Third Sunday of Easter
April 10, 2016

“Worthy Is the Lamb” (Revelation 5:1-14)

In this presidential election year, we look around at the various candidates in both parties, and we ask ourselves, “Who is worthy? Who is worthy of holding the highest office in the land?” And we look at the candidates, and we examine and scrutinize their various failings and shortcomings, and we say to ourselves, “I’m not sure if any of them are worthy! Is there no one out there I can put my confidence in, someone I can trust to hold this high office and do the right thing? After all, the presidency is a position of great power and authority, and the person in this office will have a significant impact on determining the course of our immediate future. So who is worthy of this high honor and this great responsibility? Maybe no one.”
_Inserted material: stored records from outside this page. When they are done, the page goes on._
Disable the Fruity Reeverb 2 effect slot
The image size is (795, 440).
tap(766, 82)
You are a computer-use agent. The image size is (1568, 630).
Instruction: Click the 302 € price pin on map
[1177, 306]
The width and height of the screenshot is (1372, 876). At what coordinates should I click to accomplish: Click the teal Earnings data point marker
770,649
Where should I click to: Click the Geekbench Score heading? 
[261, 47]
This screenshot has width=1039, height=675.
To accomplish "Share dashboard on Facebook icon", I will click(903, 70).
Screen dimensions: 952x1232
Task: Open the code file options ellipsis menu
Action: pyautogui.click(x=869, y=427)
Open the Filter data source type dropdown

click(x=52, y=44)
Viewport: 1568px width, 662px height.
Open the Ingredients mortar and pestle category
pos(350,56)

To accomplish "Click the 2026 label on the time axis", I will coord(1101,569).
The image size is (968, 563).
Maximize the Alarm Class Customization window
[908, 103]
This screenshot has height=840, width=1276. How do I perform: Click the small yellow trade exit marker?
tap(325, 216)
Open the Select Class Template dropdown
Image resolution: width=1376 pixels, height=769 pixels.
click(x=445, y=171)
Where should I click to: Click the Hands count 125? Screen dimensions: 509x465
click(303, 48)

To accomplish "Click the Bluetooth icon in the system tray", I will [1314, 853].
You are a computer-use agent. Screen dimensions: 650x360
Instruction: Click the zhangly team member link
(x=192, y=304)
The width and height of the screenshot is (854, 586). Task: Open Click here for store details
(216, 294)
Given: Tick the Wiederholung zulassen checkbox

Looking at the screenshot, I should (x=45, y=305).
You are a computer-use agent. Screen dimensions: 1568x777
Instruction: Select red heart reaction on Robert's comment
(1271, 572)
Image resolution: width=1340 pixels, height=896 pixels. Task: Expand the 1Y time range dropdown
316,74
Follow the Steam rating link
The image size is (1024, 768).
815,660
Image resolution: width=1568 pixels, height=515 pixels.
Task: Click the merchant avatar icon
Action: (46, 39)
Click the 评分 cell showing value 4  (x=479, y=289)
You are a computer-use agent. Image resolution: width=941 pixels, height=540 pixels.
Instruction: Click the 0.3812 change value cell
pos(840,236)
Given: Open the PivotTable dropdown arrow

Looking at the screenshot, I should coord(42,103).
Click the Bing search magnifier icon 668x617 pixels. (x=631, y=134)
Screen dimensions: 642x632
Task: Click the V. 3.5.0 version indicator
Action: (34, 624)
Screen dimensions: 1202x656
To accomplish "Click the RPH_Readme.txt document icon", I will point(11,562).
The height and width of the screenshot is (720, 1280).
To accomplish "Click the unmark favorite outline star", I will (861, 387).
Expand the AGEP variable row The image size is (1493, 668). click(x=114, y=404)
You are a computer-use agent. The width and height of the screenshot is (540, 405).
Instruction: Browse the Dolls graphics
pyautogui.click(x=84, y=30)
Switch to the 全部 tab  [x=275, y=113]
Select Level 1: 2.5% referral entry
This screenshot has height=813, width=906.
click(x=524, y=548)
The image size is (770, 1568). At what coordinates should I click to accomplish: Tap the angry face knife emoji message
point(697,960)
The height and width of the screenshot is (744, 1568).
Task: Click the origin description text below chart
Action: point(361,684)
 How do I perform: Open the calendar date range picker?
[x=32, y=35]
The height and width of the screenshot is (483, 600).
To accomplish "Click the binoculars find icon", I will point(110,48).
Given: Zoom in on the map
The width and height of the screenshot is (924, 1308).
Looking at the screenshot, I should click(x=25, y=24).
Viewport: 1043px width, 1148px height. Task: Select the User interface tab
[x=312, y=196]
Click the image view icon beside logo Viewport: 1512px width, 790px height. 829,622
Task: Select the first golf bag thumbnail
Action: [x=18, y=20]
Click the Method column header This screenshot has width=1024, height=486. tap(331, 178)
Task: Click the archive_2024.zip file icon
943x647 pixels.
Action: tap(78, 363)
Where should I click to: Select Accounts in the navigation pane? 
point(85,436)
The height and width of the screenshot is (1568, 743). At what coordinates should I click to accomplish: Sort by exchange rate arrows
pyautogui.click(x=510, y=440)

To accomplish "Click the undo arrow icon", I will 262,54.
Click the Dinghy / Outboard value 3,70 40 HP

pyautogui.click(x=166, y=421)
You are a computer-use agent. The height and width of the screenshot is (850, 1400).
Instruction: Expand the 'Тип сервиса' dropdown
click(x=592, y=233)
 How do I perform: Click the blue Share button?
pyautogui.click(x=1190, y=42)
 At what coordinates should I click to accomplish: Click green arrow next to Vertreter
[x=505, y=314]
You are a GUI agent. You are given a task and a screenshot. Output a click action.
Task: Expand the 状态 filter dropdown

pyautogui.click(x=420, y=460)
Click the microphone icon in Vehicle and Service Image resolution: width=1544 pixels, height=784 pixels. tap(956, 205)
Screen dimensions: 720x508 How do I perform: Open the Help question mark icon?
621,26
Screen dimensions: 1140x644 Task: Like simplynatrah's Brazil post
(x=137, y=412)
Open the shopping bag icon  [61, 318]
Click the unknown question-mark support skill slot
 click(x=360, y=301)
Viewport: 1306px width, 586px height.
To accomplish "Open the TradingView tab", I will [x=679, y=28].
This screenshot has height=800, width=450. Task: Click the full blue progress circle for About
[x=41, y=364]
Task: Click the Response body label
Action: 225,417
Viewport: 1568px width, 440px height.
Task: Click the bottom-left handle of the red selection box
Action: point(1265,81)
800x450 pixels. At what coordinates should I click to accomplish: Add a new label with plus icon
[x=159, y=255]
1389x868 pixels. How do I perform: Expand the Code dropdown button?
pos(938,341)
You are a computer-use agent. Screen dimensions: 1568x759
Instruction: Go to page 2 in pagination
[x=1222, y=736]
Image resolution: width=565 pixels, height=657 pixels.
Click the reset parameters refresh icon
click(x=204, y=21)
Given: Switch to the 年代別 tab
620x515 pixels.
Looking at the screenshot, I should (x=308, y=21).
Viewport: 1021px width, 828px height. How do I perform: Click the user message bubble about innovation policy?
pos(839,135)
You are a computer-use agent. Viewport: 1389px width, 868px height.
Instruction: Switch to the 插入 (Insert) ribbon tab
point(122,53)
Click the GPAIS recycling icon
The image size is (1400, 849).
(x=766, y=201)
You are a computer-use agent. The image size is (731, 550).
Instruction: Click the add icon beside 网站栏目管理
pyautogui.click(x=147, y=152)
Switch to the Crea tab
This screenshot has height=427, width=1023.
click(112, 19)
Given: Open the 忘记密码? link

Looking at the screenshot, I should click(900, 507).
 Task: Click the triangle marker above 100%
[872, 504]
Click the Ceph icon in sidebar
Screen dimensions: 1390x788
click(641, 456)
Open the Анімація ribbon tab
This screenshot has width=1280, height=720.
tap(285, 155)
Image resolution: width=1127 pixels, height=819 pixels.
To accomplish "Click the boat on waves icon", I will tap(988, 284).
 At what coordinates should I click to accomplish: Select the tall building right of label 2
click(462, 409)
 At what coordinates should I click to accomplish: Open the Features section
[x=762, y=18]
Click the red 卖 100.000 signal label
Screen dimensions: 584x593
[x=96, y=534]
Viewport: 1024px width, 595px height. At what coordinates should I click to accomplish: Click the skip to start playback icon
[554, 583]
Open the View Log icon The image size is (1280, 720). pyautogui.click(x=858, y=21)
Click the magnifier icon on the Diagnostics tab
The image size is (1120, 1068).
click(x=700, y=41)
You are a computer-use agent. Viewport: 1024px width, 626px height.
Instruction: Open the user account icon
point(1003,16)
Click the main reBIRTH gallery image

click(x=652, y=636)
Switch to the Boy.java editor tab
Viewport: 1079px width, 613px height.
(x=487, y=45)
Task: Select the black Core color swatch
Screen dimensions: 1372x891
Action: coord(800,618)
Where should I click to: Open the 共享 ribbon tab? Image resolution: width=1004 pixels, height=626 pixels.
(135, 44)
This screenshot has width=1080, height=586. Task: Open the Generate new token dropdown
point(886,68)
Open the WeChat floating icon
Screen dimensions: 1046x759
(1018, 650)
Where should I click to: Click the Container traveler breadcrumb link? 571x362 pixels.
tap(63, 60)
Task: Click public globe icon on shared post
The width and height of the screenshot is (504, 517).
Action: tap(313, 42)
Well, today I want to direct our attention to a higher office than the presidency and the search for someone worthy to hold it. Is there someone, anyone, worthy of determining the entire course of the history of the world? Who is worthy of that kind of awesome responsibility? Who is worthy of that kind of honor? Who is worthy of our trust, so that we can be confident that things are unfolding for the good, even when they’re looking very bad? Is there anyone worthy of that kind of trust? Anyone? The answer comes today: “Worthy Is the Lamb.”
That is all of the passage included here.